No es ninguna broma. La fragmentación moral es precursora de la fragmentación política y un retroceso inquietante a mundos convulsos que ya hemos olvidado. Las actuales naciones europeas (España entre las más antiguas) pacificaron territorios y pueblos antes inmersos en incansables luchas intestinas.
Europa contaba con 5.000 unidades políticas independientes (sobre todo baronías y principados) en el siglo XV. 500 en la época de la Guerra de los Treinta Años (a principios del siglo XVII). 200 en la época de Napoleón (a principios del XIX). Y menos de 30 en 1953.
Calcula Turchin que entre el año 1500 y el 1800, las unidades políticas europeas estuvieron en guerra entre el 80 y el 90% del tiempo. Dice también que las cosas fueron todavía peores durante los 500 años anteriores. Inglaterra, por ejemplo, estuvo en guerra la mitad del tiempo entre el año 1100 y el 1900.
La evolución de las sociedades hacia la integración de los vecinos ha sido el camino hacia comunidades más pacíficas
No cabe duda de que la paz y prosperidad actuales se deben a la ampliación del círculo de pertenencia. Ante esto es ignorante osadía que los nacionalistas vascos y catalanes sigan presumiendo de modernidad por rechazar una España supuestamente anclada (los que aún queden) en la idea de la unidad de todos sus ciudadanos.
Esta no es sólo una postura oportunista que consagra el poder de las oligarquías locales. Es también una postura profundamente anticuada y desinformada.
Peter Turchin señala que la competencia dentro del grupo “lleva a la destrucción de la cooperación”. En ningún caso llama a anular la diversidad.
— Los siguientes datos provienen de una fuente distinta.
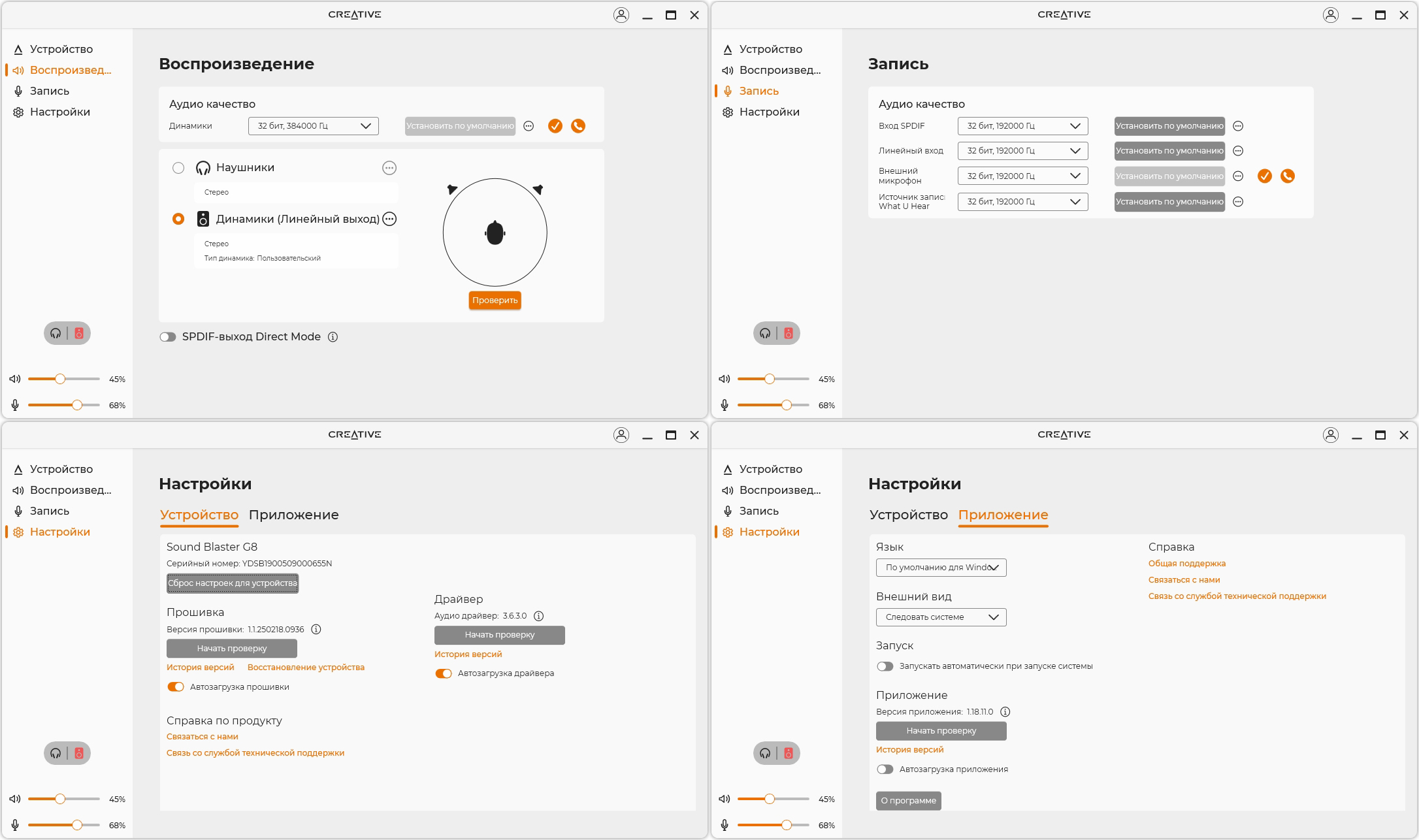Enable SPDIF-выход Direct Mode switch
This screenshot has width=1419, height=840.
coord(168,337)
Como dice Turchin, la evolución opera porque la diversidad existe. Y lo que vale para la genética vale para la diversidad cultural a nivel de grupo. Cuando a diferentes equipos, empresas o regiones se les permite experimentar distintas maneras de hacer las cosas, estos descubren las que funcionan mejor y las adoptan. Y entonces el conjunto se beneficia de ello. La igualdad no sería cortarle las alas a Madrid, por ejemplo.
Las sociedades exitosas (como serían las occidentales, las WEIRD según Henrich) favorecen menos a los familiares, a las comunidades locales y al propio grupo étnico. Hay una gran diferencia entre el nacionalismo que discrimina en favor de los propios y el patriotismo que une a los distintos.
La evolución de las sociedades modernas hacia la integración de los vecinos ha sido el camino para conseguir comunidades más seguras y más pacíficas. La gente ha tenido (y tiene) incentivos de vida o muerte para hacer que esas comunidades funcionen y crezcan lo más posible. Las unidades de integración que conocemos actualmente son bienes preciosísimos.
Y, por ello, es un crimen moral esa frivolidad y ese oportunismo que intenta boicotearlas.
*** Teresa Giménez Barbat es escritora y exeurodiputada.